Contribution of Rho Kinase to Elevated Basal Pulmonary Arterial Tone Following Chronic Hypoxia

Previous studies have demonstrated enhanced basal tone in pulmonary arteries following chronic hypoxia (CH). Furthermore, basal RhoA activity and Rho kinase (ROK) expression levels are augmented in CH intrapulmonary arteries. We hypothesized that Rho kinase mediated Ca 2+ sensitization contributes to increased basal tone in pulmonary arteries from CH rats.
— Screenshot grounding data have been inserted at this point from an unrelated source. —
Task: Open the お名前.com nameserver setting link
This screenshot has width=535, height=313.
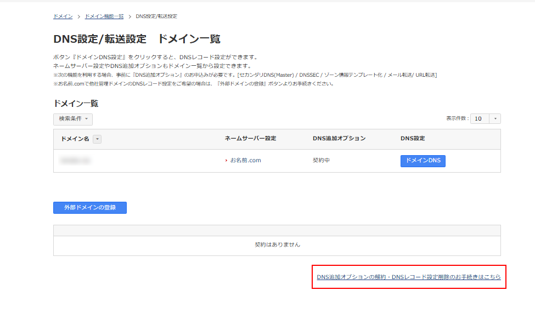Action: click(245, 161)
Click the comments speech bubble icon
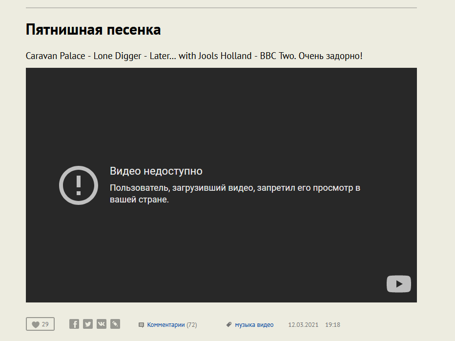Screen dimensions: 455x341 [141, 325]
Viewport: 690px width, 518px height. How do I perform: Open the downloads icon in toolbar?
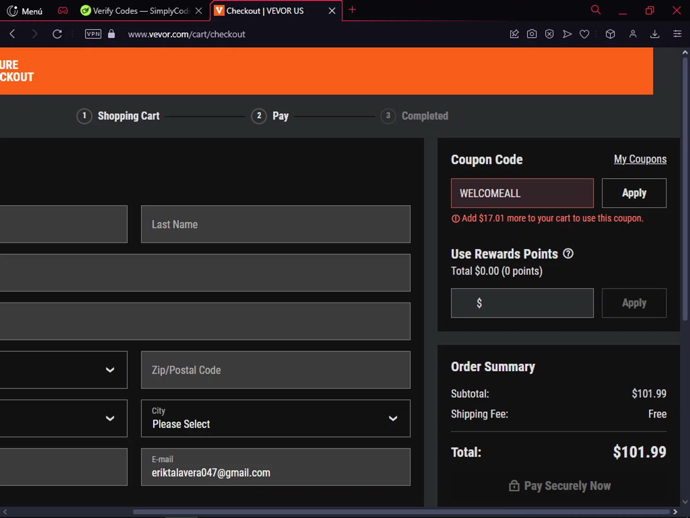pyautogui.click(x=655, y=34)
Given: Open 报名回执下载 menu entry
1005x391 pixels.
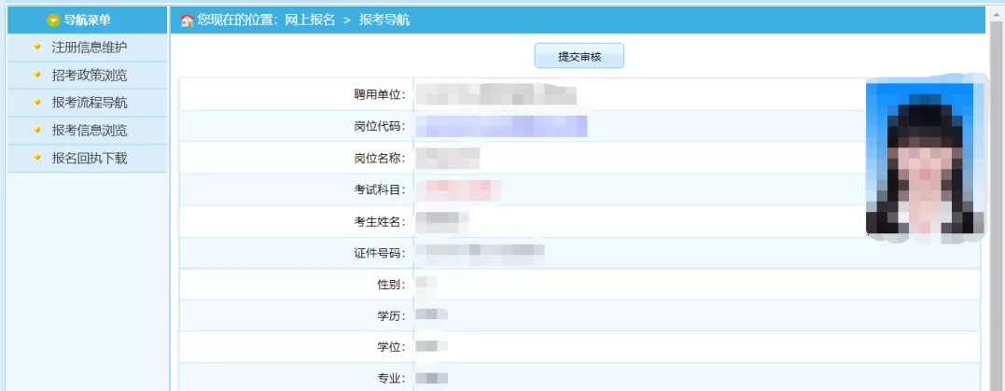Looking at the screenshot, I should (x=90, y=159).
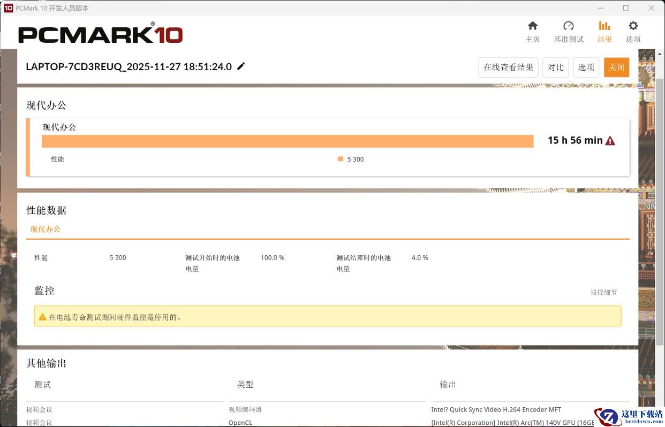This screenshot has width=665, height=427.
Task: Click the yellow warning icon in monitoring notice
Action: 42,317
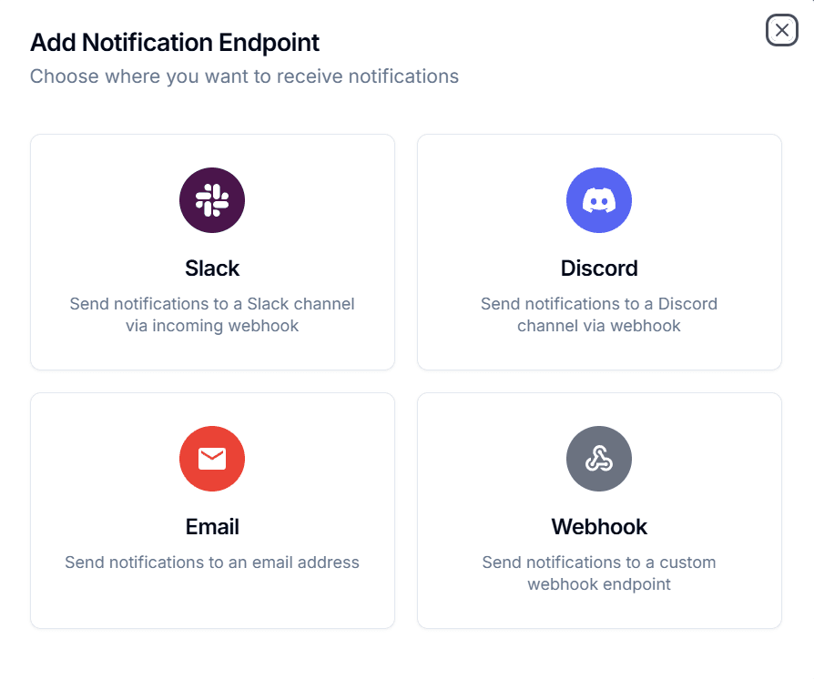Select the purple Slack circle badge
This screenshot has height=679, width=814.
[212, 200]
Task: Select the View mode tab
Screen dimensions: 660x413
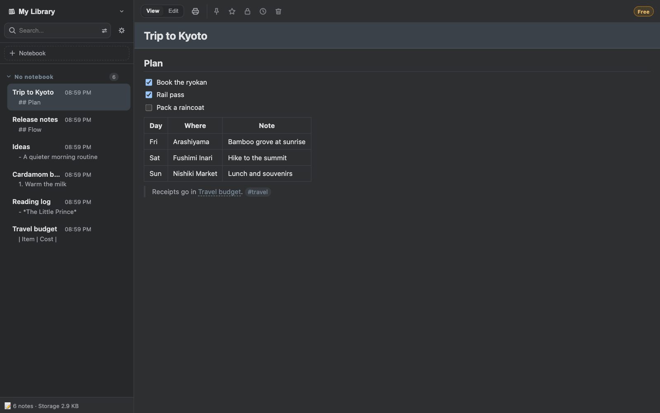Action: (x=153, y=11)
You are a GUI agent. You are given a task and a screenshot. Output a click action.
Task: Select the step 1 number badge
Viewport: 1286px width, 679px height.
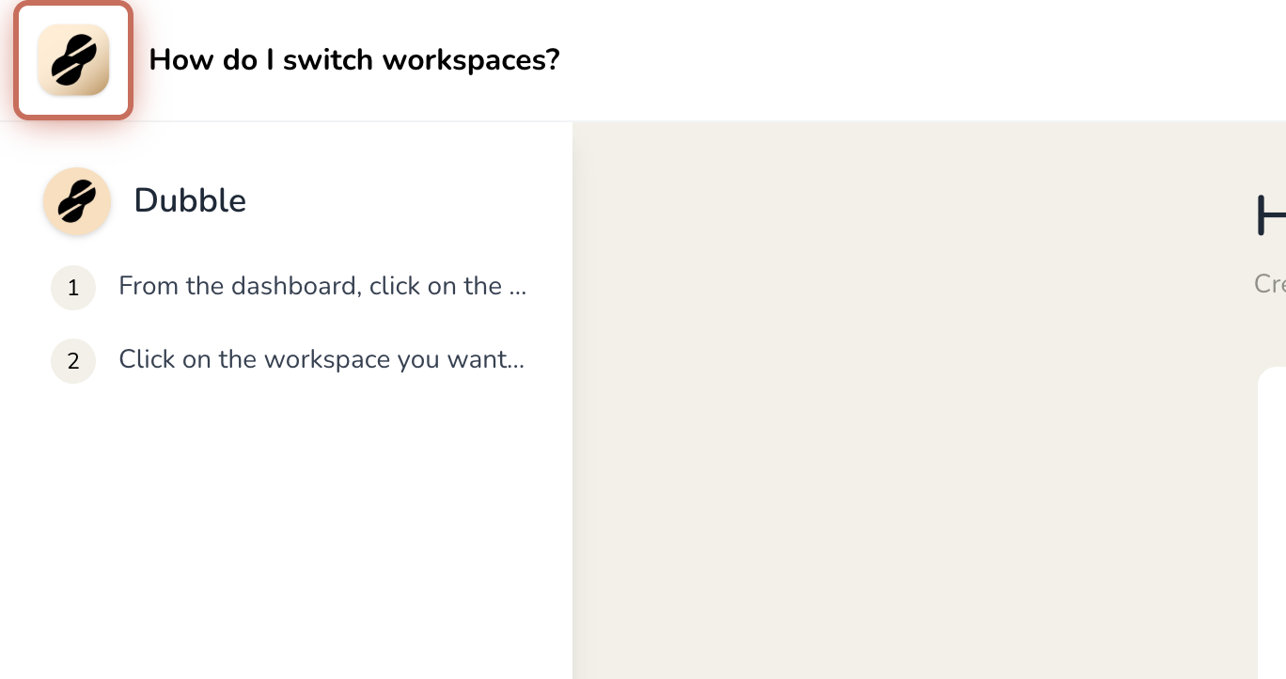coord(73,287)
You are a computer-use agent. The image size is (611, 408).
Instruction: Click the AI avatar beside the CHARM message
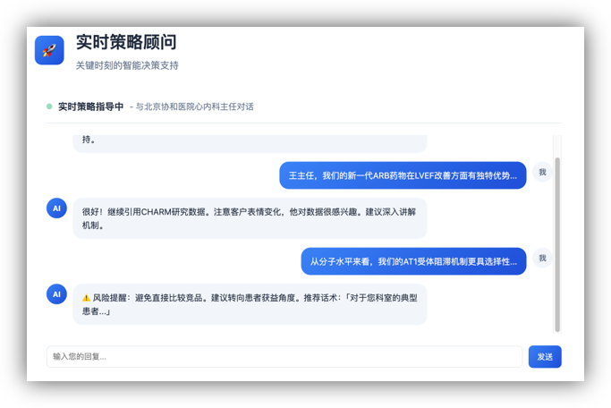click(56, 208)
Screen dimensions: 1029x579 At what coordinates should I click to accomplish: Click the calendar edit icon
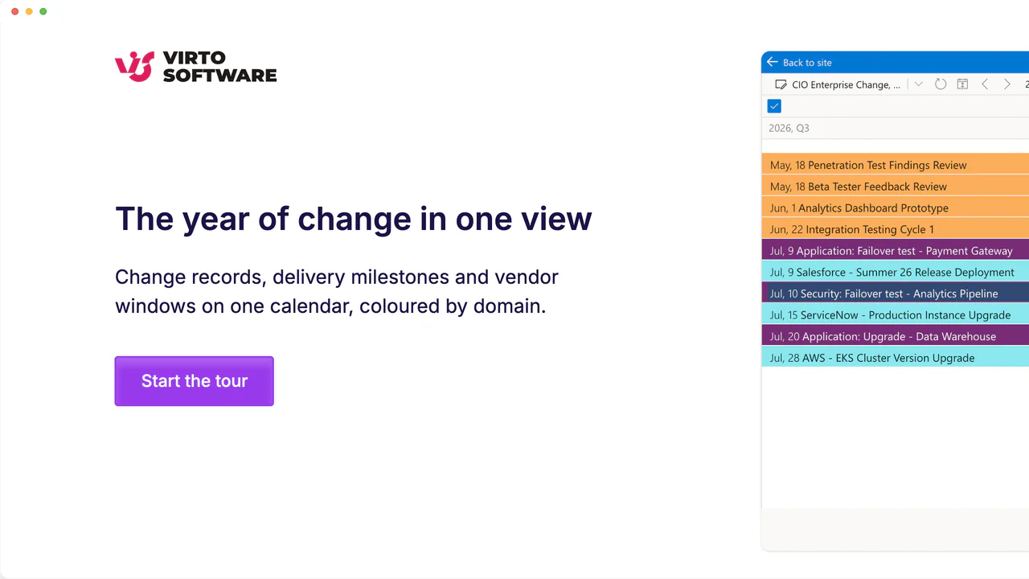tap(781, 84)
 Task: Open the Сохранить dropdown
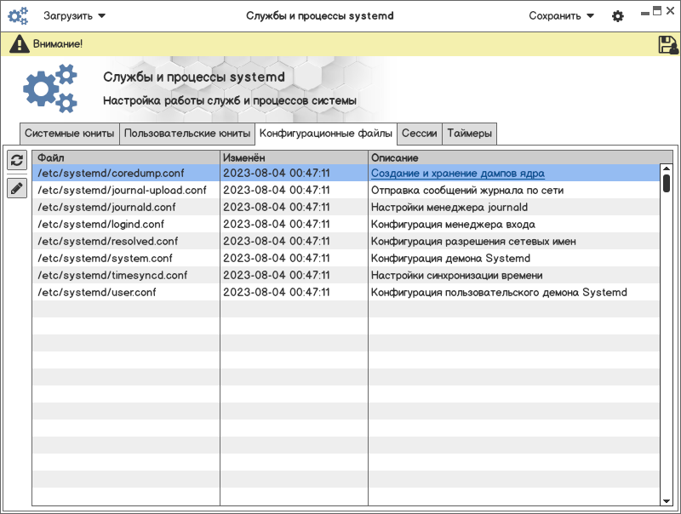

To test this hypothesis, we assessed the contribution of vascular smooth muscle (VSM) Ca 2+ sensitization pathways to basal tone in endothelium‐denuded, pressurized pulmonary arteries (184 ± 6 μm inner diameter) from control and CH (4 wk at 0.5 atm) rats. Arteries were loaded with fura‐2 AM to continuously monitor VSM [Ca 2+ ] i . Basal VSM [Ca 2+ ] i was not different between groups. The NO donor spermine NONOate (1 μM), which had little vasodilatory influence in control arteries (0.6 ± 0.3 % reversal of baseline inner diameter), induced a 21.8 ± 4.3 % vasodilatory response in CH arteries without a significant change in VSM [Ca 2+ ] i . In addition, the Rho kinase inhibitor Y‐27632 (10 −7 –10 −5 M), caused a concentration‐dependent reversal of basal tone in CH vessels (8.5 ± 1.6 % at 10 −5 M), but had little effect in control arteries (1.3 ± 0.3 % at 10 −5 M). Interestingly, Y‐27632 decreased VSM [Ca 2+ ] i in a concentration‐dependent manner in both control and CH vessels. In contrast, the protein kinase C (PKC) inhibitor GF‐109203X (1 μM) did not significantly affect baseline inner diameter or [Ca 2+ ] i in either group. We conclude that ROK, but not PKC, may contribute to elevated basal tone in pulmonary arteries from CH rats through both Ca 2+ ‐dependent and ‐independent mechanisms.